We also cleaned a ton of trim and upper wall that had been allowed, in the shade of the overgrown front trees, to mildew. And I nailed in a patch to replace the missing wood in front of the doorjamb. We also bought a replacement carpet (much as I would love to just paint the exposed flooring, I don’t think sheet plywood is anyone’s idea of House Beautiful), though we didn’t get to install it.

In fact, besides some lawnwork and weeding, we didn’t get to do anything else at all. As we collapsed exhausted on our sofas late Sunday afternoon, accompanied by dogs who were ecstatic that we were finally paying them some attention, I think I muttered something about taking a two day vacation to make up for the lost weekend. But I can’t be sure, as I was already asleep.

Project updates

It’s been a few days since my in-laws returned to New Jersey. While they were here, they kick-started a ton of projects around the house, including replanting the beds in front of the house (formerly hidden by our trees), getting the junk out of the pathways around the garden beds, and the front porch repainting and baseboard preparation I mentioned on Sunday.

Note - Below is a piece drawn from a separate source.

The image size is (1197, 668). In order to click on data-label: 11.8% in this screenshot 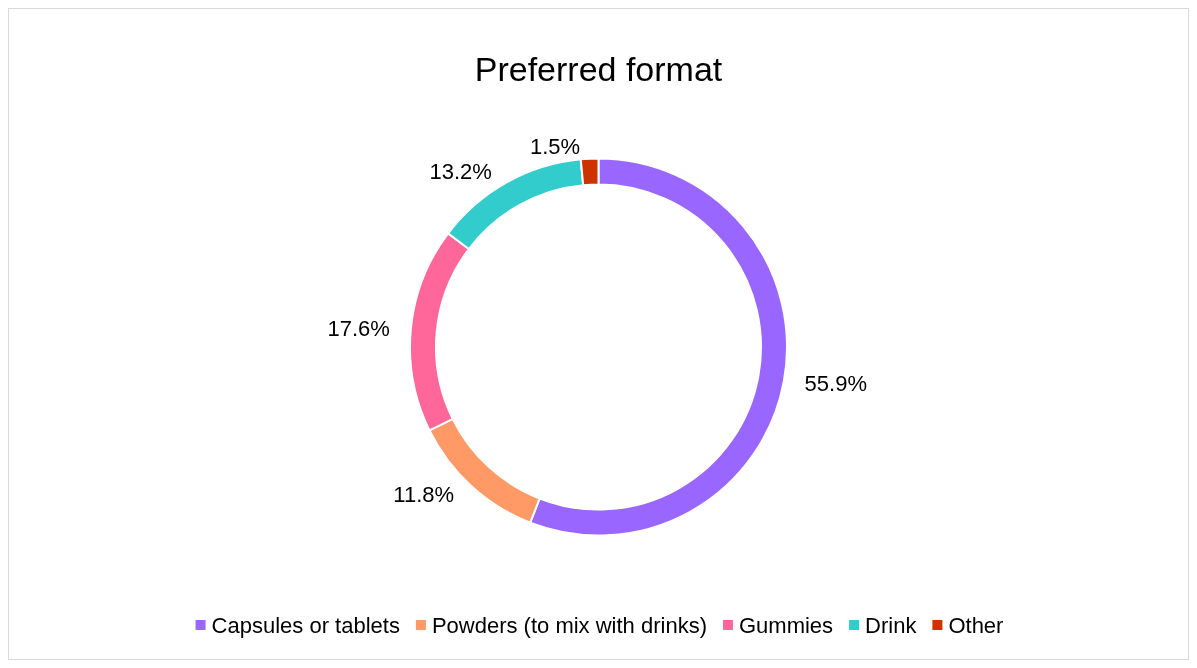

On Tuesday night I took the new nailgun and started installing the baseboards. The only problem I ran into was lack of accessible studs on some walls—meaning that two of the molding strips have one end that is attached to nothing, at least until I find a way to glue or otherwise affix them more permanently to the wall. I was also disappointed to note that the electric nailgun was not quite sturdy enough to drive a 1″ brad all the way into the stud; I ended up having to hammer every one down for the last quarter inch. But the work went much faster and was much more precise than if I had to drive the nails by hand. Next steps: fix those two loose ends, caulk the gaps between the boards and the walls where the walls aren’t quite square, and touch up the paint.

Incidentally, a long belated shoutout to the folks at HouseInProgress.net, who blogrolled the Houseblog department a while back and whose energy and dedication to their remodel has frequently shamed me into taking action on our projects, which are much less onerous than theirs.

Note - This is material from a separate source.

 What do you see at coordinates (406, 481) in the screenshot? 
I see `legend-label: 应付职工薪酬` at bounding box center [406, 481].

Important policy issues on the comics page

This week in Doonesbury, original cast member B.D. loses his helmet (without which he has not been seen, though over the years it morphed from a football helmet to a police helmet to a GI’s helmet, in over 30 years)… and his left leg, from the knee down. In response, local papers in Colorado and other places are pulling the strip because of profanity.

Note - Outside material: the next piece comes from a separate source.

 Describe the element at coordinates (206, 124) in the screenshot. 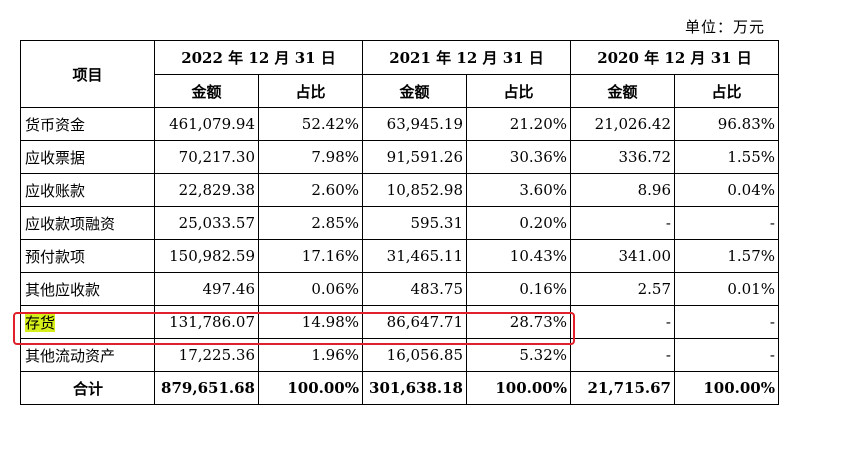

I see `cell-value: 461,079.94` at that location.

Huh? That’s a little like refusing to show photos of returning injured or dead soldiers because it might upset people. Oh wait… that’s already happening. In fact, the person who took that photo has been fired.

Why is it that it’s only the comic strip artists who have the guts to talk about the real human costs of this war? (via Metafilter)

(Note: I am not saying that it’s good, blanket statement, to show pictures of dead Americans. But I think we dishonor the dead by pretending that their sacrifice never happened.)